Using a successful company to get ideas is a good way of understanding what is needed. Take a look at mission statements from leading businesses in your field before deciding what you would like to include for your new mission statement, and test it by asking so what? Get as many people involved as possible and don’t forget the most important sector – your clients or customers. Businesses that do not have a robust mission statement may be on the slippery slope to failure. Remember the old adage from school – fail to plan, plan to fail – it’s as relevant today as it ever was.
| Your mission is clear BUT what’s your strategy? |
OK, so we have our mission statement and we now know where we are going. Time to look at the strategy we intend to use to achieve our business and financial goals. There are lots of theorists on the web offering many options for how a strategic plan may be developed. Really there are three main options, which one is right for your business will depend on your mission statement. They are:
- Cost leadership
- Aiming to be the cheapest option, undercutting the competition and offering basic services, targeted at all users.
- Offering a service that is different to others and has distinct advantages or a unique selling point (USP) that customers want.
- A concentration on a small speciality of a larger discipline, aiming to become the best in field for a single purpose.
“Focus on a single strategy and know what steps to take to help clients achieve their personal goals”
| Choose One Strategy and Stick With It |
All of above options are possible for all types of business, be careful to choose the one that best matches your expectations and stick to it. Whether you use one option or more is an ongoing debate that may continue for years to come, for a new business it is better to focus on a single strategy. Again, ask the question – you know the one by now – so what?
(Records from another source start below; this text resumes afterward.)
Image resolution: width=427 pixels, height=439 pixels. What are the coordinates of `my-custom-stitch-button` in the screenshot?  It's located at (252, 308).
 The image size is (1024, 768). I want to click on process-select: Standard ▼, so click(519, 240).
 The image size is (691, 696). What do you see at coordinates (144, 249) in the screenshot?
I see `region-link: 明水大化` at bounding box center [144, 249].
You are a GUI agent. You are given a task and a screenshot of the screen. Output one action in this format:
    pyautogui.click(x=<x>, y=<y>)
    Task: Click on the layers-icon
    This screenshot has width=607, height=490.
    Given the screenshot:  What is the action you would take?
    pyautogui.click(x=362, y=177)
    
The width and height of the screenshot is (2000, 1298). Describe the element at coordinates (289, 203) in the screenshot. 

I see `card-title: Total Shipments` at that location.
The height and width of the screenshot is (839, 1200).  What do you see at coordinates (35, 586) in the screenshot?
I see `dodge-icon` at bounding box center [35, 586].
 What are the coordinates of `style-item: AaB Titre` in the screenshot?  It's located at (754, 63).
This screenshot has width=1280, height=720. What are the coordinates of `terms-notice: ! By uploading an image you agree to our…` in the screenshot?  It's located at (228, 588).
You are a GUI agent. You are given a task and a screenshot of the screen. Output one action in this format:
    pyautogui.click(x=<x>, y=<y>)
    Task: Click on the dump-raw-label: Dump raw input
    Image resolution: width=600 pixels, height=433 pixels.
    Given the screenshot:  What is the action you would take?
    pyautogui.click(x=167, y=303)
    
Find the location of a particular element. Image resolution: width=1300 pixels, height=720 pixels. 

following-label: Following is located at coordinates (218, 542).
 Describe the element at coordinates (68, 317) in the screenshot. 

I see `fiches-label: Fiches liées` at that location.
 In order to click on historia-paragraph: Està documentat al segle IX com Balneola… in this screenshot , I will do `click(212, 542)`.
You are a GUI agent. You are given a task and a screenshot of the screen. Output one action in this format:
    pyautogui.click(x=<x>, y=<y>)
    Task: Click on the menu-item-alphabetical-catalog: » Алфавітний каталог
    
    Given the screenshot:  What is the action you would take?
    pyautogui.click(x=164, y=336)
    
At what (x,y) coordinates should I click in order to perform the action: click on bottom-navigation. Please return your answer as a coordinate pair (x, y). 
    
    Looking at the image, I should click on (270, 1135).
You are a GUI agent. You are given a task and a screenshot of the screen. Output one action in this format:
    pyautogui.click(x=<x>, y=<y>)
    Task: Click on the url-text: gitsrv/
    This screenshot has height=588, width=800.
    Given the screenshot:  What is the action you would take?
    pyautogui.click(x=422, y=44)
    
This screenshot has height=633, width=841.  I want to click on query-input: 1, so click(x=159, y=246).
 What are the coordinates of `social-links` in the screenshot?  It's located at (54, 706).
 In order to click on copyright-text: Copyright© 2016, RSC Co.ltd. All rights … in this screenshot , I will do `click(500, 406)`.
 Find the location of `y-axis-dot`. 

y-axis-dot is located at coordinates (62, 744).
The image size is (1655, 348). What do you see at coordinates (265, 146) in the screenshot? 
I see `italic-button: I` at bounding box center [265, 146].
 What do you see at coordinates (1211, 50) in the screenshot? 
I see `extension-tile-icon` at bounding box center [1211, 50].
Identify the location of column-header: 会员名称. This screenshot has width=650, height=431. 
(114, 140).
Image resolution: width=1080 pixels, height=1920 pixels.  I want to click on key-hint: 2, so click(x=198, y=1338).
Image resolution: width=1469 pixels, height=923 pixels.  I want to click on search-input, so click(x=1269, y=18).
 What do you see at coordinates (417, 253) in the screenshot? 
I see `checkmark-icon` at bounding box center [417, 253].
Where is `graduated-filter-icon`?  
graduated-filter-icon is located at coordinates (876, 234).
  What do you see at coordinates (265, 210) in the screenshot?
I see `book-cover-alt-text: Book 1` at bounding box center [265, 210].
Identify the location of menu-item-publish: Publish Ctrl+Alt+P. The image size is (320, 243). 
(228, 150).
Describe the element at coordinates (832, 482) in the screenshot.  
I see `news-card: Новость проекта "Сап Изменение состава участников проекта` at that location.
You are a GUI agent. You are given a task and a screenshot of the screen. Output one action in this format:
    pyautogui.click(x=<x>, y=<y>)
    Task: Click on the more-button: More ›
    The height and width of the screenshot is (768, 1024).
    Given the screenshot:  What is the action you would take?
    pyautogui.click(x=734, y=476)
| How does this improve my web presence then? |
If you’ve read this far then you may be wondering what this has to do with your web presence. The answer is relatively simple; if you have a firm understanding of where you want your business to go then it will be quite easy to promote your products and/or services with confidence. Your customers need to be taken on a journey to see how you will help them to achieve their personal goals. If your goals match those of your customer then it will inspire confidence in them and they will gladly join you as a willing partner. Your website must be well designed, colourful and appealing. Above all it has to include compelling calls to action that are concise, customer centric (remember Amazon’s mission statement?) and simple to use.
Using positive language in your website statements will improve your visibility and encourage potential customers to press the button that says ‘read more’ or ‘show me how’.
- Words to avoid – can, possible, may, often, sometimes, usually.
- Words to use – will, always, every.
Finally, question every statement that goes into your website. Every page is an opportunity for you and your business to showcase what you have to offer. Make clear, positive statements that are in line with your mission statement and give your customers, both new and existing, an informative and desirable place to find what they are looking for.